The exposition also acknowledges that “all translations are an additional step away from the autographa.” (Originals -> copies -> translations.) However, “English-speaking Christians, at least, are exceedingly well served in these days with a host of excellent translations and have no cause for hesitating to conclude that the true Word of God is within their reach” (emphasis added). Not right in their hands, but within reach. This doesn’t quite seem like inerrancy to me. However, at least the rest of the world doesn’t have to learn English: “No serious translation of Holy Scripture will so destroy its meaning as to render it unable to make its reader ‘wise for salvation through faith in Christ Jesus.'” Hmm . . . wouldn’t that be “doctrinal and practical” inerrancy?
Incidentally, if God really did choose all of the words of Scripture individually, then He left us with some puzzles to figure out. For example, in Jesus’ critique of the Pharisees, he says that they “love the most important seats in the synagogues.” In Matthew, “love” is the Greek verb philéō. In Luke, it’s agapáō. Every canon of textual criticism, the method by which we ascertain with such great accuracy what the autographic text of Scripture said, would validate the difference in the verbs as original. Scribes were always trying to harmonize the gospels; they wouldn’t have introduced a difference if one hadn’t been there already. So why would God have inspired one gospel writer to render the original Aramaic word with one Greek verb, and another gospel writer to use a different verb?
But enough about problems with the Statement itself. Suppose we had no real issue with it. Would it still be useful in our day? I doubt it. It’s a vestige of the waning days of modernism, when people were still looking for a foundational source of epistemological certainty. If the “very words” of Scripture were infallible truth, then an entire structure of certain knowledge could be built up from them. (Stanley Grenz and John Franke describe this framework of belief, and its collapse with the advent of postmodernism, in their excellent book Beyond Foundationalism [Louisville: Westminster John Knox, 2001].) People are not looking for that kind of truth these days. The “hermeneutic of suspicion” causes them to see every factual truth claim as dubious and agenda-driven.
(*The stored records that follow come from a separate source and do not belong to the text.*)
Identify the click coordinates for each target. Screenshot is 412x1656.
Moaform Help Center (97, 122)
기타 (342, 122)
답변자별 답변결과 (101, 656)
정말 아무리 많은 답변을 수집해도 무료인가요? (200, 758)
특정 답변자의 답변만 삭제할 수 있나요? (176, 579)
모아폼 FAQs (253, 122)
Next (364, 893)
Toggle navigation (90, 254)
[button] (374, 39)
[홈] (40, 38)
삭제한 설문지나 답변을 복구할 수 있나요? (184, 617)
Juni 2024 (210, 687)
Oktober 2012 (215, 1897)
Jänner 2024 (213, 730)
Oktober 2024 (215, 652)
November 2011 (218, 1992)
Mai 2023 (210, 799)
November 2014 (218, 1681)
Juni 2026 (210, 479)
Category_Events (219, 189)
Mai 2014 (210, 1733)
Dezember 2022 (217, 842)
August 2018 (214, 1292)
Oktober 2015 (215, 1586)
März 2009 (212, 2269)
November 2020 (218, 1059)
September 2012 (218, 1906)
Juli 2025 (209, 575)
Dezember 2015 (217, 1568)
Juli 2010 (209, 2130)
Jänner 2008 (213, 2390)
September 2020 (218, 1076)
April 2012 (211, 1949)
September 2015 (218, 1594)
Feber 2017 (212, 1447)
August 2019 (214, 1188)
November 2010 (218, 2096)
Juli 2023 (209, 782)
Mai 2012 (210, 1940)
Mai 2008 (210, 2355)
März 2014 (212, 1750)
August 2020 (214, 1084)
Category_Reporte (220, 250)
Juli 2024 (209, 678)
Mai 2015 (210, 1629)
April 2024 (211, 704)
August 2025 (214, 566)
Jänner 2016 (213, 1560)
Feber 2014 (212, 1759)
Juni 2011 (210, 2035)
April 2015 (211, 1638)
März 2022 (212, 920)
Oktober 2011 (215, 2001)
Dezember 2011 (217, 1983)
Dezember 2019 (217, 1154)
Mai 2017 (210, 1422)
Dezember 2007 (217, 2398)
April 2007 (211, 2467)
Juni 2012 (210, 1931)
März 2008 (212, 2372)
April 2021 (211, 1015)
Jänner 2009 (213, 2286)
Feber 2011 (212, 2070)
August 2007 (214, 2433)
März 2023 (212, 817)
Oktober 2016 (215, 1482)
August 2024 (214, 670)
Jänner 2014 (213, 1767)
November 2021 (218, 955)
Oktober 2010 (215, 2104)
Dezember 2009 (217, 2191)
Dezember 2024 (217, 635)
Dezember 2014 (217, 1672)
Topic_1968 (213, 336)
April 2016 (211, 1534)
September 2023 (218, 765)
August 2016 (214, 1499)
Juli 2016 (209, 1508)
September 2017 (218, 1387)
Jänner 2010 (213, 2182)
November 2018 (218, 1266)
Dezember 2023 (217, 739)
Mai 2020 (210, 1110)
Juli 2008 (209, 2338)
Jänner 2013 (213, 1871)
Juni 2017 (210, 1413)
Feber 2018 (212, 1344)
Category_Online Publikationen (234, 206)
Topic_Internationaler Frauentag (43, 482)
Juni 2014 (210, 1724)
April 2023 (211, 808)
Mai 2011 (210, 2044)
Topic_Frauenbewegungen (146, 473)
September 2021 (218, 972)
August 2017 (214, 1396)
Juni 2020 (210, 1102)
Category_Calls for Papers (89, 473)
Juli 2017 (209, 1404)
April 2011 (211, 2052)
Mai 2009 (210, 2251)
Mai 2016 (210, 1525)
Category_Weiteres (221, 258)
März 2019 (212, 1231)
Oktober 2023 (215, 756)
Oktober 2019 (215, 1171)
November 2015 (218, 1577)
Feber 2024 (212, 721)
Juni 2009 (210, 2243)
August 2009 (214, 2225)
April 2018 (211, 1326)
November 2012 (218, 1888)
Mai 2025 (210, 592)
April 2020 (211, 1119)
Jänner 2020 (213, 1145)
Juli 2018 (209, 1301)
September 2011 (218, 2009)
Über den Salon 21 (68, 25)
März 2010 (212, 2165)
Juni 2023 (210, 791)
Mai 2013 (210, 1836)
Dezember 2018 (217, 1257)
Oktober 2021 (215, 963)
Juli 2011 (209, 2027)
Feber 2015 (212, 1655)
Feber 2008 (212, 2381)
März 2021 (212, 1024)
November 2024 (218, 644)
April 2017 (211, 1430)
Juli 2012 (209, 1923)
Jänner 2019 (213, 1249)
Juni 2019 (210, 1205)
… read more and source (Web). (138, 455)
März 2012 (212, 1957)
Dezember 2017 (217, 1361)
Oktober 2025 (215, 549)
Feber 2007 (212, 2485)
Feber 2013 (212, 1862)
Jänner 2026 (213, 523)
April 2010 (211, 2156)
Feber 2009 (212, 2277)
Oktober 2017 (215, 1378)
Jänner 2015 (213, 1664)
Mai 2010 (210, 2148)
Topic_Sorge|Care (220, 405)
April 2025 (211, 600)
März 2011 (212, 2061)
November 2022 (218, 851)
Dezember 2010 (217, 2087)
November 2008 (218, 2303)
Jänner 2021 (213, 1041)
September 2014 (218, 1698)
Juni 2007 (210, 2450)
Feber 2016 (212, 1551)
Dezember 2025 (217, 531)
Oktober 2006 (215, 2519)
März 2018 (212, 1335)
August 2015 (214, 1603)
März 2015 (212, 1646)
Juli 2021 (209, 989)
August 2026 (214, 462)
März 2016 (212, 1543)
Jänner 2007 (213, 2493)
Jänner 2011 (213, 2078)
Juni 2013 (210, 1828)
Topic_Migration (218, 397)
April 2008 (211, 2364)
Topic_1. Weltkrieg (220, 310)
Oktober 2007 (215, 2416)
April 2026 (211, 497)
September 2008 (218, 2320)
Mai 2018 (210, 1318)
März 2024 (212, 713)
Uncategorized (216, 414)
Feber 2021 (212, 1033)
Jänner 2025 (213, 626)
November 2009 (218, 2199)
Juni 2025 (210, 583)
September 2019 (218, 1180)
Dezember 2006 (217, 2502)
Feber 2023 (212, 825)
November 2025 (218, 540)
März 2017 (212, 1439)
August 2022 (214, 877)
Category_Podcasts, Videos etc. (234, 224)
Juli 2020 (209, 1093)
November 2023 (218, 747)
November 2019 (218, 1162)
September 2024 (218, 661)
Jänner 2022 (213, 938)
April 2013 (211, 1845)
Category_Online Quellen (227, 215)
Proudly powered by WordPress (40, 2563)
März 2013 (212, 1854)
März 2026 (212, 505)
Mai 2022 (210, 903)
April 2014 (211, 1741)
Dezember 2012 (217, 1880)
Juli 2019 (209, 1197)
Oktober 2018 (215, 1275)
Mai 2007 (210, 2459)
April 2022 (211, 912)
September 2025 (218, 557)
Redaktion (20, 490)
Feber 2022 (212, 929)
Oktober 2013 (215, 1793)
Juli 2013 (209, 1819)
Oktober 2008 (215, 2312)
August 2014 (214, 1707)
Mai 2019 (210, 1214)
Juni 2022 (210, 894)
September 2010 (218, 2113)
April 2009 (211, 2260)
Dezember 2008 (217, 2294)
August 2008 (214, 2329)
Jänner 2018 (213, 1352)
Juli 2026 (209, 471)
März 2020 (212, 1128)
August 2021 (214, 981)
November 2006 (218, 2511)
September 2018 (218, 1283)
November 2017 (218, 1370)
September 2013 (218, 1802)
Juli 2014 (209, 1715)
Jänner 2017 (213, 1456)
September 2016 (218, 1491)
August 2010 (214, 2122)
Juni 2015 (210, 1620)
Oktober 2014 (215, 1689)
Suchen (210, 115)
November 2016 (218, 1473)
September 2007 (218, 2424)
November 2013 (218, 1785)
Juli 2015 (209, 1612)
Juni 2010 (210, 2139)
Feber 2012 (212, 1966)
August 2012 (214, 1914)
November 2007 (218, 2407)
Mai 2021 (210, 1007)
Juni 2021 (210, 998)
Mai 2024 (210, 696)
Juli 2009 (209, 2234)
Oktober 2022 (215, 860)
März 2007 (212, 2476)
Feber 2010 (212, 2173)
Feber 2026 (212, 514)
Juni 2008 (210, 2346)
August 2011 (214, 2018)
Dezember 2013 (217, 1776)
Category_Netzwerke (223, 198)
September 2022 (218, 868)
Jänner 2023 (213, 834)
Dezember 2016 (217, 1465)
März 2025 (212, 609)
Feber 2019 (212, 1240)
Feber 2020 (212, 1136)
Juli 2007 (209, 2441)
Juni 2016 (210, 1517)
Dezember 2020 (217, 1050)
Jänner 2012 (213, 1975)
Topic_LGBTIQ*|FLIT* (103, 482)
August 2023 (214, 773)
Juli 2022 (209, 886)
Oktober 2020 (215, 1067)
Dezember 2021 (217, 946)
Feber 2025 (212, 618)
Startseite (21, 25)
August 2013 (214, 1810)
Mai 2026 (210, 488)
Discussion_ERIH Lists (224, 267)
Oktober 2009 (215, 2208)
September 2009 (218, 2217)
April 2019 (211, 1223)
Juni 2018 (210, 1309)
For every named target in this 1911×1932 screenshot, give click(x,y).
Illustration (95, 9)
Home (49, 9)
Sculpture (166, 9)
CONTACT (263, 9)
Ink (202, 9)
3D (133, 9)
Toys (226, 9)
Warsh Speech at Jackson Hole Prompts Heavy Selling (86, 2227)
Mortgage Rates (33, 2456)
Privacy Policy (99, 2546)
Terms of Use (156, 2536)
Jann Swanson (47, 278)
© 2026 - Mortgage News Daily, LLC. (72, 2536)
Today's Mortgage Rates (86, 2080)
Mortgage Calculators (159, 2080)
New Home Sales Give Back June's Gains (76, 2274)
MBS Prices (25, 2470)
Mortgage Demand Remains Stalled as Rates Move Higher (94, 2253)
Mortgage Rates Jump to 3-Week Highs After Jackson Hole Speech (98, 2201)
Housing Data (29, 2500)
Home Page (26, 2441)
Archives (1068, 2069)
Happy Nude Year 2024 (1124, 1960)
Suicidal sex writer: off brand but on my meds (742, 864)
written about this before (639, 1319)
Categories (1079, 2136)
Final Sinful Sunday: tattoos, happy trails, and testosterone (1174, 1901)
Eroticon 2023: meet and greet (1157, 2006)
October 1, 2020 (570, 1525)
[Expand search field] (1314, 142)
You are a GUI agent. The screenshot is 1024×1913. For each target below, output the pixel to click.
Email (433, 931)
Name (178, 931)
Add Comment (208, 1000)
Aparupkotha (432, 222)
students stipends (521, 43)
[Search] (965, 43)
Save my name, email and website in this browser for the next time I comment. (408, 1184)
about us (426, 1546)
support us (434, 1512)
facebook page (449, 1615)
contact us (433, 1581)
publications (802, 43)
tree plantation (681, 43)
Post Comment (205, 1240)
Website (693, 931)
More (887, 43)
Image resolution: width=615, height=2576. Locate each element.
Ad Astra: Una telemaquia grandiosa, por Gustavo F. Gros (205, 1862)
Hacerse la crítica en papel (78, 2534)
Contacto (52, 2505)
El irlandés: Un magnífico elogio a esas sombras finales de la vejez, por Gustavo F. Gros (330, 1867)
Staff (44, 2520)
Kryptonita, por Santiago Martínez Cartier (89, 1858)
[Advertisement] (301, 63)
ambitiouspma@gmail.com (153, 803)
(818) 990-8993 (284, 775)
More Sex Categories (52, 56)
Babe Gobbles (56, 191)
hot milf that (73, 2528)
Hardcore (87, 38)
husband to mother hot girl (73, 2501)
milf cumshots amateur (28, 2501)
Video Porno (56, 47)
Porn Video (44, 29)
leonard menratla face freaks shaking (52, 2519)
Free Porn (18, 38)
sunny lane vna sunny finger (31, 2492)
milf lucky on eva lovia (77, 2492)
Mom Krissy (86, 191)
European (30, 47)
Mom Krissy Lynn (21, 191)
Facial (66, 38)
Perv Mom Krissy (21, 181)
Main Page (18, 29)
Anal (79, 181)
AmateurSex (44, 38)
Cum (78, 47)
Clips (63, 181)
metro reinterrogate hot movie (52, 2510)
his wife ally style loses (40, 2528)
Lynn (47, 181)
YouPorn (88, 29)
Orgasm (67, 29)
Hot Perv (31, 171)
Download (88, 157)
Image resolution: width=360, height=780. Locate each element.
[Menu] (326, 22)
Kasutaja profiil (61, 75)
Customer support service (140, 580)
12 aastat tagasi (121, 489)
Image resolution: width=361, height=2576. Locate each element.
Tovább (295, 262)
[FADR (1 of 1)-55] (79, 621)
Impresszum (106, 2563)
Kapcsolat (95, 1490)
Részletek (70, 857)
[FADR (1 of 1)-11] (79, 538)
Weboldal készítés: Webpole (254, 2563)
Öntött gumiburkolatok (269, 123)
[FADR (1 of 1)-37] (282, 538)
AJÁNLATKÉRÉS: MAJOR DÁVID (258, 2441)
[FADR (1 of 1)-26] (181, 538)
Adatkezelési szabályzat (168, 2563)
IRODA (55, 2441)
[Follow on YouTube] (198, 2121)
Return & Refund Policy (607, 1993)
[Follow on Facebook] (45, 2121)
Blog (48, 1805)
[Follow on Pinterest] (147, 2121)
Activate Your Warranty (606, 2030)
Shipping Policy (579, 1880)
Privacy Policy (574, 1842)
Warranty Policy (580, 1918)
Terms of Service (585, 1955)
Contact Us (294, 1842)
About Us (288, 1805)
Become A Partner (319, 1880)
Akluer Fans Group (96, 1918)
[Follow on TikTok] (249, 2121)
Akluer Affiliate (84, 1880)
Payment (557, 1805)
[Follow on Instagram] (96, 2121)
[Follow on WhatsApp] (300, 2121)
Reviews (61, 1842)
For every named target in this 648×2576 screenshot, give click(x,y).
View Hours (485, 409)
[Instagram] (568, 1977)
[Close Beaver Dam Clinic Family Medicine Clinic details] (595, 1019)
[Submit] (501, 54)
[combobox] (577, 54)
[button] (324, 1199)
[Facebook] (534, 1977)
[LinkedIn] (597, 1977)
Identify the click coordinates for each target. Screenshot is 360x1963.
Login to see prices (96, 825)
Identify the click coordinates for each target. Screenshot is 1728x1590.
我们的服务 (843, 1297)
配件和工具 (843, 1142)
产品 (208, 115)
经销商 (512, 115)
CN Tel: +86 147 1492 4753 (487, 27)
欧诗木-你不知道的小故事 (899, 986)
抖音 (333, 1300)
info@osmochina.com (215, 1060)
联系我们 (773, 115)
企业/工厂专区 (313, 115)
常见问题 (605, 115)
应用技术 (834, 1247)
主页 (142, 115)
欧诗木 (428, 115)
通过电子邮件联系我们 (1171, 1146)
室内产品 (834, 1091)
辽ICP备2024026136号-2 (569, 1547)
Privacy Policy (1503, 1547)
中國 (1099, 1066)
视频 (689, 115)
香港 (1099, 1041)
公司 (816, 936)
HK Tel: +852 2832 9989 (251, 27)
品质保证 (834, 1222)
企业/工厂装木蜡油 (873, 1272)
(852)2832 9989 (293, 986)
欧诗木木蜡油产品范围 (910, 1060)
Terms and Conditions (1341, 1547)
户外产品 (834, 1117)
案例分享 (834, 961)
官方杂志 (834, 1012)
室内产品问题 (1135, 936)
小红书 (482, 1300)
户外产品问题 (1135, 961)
However, people are looking for a different kind of truth. Despite the deliberate rejection of metanarratives such as inevitable progress, objective scientific discovery, and the beneficial spread of western culture, I think people are still receptive to a coherent metanarrative about the meaning of life within which their own personal narrative can become meaningful.
So I think the task for those who would commend the Bible to people today is to understand and become able to explain how the story that the Bible tells presents such a metanarrative, ultimately about God renewing and restoring all of creation. But there’s no way to grasp this story by seeing the Bible as a composite of words that were individually divinely chosen. Nor (to strike a familiar theme of mine) can we do this if we see the Bible as a lattice-work of verses and chapters. But if we see it as a collection of artistic creations (specifically, literary compositions) that together capture and celebrate the grand sweep of God’s renewing work, then we will recognize its story and be able to tell it to a receptive audience.